*PROMPT*:
Leaving out the pictures, output each record exactly as it stands.

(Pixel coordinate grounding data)
********************

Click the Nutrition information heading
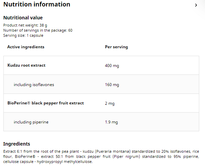[x=37, y=4]
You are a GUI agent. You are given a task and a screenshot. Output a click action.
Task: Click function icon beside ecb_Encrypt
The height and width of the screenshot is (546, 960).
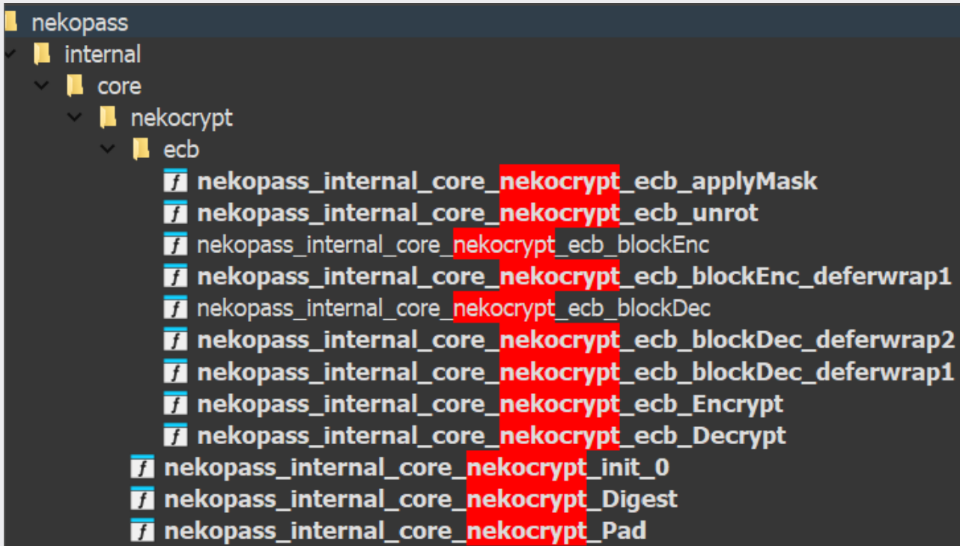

********************

*RESPONSE TO THE TASK*:
Click the Nutrition information heading
[x=37, y=4]
You are a GUI agent. You are given a task and a screenshot. Output a click action.
Task: Click function icon beside ecb_Encrypt
The height and width of the screenshot is (546, 960).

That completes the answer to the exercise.